### Exercise aim
Take each line of the material that includes "empty" and copy it.

### Recorded information
^^^^^^^^

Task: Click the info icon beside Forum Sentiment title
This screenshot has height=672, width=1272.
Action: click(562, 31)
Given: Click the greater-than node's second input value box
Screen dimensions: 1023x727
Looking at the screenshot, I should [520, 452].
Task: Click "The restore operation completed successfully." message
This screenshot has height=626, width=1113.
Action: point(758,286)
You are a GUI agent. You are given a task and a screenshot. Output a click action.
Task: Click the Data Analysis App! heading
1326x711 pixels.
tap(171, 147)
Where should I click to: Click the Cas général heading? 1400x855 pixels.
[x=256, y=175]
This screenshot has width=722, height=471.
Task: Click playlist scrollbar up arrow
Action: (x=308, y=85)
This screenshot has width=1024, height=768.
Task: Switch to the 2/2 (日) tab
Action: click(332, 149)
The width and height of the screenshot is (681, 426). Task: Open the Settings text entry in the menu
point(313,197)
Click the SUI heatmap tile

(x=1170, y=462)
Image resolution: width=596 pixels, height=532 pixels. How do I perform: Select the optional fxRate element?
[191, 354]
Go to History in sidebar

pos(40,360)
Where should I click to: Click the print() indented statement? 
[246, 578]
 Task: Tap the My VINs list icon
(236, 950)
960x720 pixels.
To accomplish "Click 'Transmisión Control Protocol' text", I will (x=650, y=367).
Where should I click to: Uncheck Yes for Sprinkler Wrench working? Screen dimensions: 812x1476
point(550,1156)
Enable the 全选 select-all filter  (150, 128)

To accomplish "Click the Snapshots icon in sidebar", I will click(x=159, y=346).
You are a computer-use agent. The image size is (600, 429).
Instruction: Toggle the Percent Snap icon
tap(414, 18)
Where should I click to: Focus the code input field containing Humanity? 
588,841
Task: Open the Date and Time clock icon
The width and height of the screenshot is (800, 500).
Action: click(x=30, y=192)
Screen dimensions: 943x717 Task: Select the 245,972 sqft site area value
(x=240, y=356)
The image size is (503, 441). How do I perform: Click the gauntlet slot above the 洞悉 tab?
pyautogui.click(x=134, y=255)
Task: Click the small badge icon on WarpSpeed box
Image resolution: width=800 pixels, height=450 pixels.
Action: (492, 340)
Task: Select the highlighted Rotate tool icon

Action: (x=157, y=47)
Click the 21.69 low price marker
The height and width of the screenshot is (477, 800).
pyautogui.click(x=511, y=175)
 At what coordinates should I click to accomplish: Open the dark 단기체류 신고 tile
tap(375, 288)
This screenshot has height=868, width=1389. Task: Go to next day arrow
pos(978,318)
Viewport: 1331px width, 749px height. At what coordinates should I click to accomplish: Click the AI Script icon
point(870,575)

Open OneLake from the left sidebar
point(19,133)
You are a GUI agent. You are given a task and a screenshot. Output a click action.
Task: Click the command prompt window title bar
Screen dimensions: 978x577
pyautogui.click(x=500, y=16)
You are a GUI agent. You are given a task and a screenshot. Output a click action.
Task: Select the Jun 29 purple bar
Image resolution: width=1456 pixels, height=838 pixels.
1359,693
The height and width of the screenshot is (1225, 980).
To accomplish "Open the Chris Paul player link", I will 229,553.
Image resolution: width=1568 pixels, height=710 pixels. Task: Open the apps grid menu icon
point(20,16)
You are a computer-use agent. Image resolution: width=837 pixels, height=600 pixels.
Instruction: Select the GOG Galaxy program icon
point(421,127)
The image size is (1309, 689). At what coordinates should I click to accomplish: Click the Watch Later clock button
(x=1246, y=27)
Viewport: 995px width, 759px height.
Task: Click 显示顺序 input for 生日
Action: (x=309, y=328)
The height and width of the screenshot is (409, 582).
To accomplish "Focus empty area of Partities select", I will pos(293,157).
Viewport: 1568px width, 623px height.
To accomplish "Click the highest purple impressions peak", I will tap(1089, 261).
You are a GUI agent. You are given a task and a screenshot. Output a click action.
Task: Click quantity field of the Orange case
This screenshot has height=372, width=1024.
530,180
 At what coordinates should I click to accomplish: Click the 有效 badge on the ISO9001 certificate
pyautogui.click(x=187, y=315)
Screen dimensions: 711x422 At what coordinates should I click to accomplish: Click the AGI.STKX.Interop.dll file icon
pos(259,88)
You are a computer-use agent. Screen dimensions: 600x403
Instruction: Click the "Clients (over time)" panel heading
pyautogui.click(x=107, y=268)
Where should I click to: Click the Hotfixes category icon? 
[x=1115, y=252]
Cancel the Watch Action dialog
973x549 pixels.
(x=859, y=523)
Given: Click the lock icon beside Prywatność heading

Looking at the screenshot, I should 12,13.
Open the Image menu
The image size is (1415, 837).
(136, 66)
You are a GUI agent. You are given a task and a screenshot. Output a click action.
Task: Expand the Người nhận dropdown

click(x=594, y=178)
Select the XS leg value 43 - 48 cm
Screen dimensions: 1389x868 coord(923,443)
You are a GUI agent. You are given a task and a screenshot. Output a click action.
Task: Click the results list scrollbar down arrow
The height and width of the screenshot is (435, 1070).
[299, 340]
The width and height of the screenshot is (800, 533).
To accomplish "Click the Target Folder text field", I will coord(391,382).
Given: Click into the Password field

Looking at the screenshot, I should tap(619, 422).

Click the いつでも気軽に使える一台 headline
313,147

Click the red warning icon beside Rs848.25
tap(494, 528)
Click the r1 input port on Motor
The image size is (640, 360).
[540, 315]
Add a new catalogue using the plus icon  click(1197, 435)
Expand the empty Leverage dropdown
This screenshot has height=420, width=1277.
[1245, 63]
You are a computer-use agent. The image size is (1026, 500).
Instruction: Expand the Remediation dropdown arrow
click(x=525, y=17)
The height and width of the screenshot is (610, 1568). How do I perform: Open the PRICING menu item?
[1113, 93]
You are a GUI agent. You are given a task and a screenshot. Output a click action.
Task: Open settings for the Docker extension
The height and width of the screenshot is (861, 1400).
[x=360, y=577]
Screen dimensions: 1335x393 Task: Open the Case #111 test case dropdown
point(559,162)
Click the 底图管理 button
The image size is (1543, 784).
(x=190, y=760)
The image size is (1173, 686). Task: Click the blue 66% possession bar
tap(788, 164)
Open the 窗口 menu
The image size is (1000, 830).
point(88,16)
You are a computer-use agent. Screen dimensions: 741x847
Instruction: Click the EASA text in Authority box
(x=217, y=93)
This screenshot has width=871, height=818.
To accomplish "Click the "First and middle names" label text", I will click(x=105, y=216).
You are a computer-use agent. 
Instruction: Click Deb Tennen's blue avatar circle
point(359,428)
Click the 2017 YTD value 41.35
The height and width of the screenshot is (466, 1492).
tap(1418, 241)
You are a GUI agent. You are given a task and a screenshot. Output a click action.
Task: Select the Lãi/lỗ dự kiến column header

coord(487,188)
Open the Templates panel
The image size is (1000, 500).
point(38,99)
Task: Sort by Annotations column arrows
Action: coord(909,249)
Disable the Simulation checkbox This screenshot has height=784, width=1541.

^^^^^^^^

### Result of this exercise
To accomplish "Focus empty area of Partities select", I will pos(293,157).
Expand the empty Leverage dropdown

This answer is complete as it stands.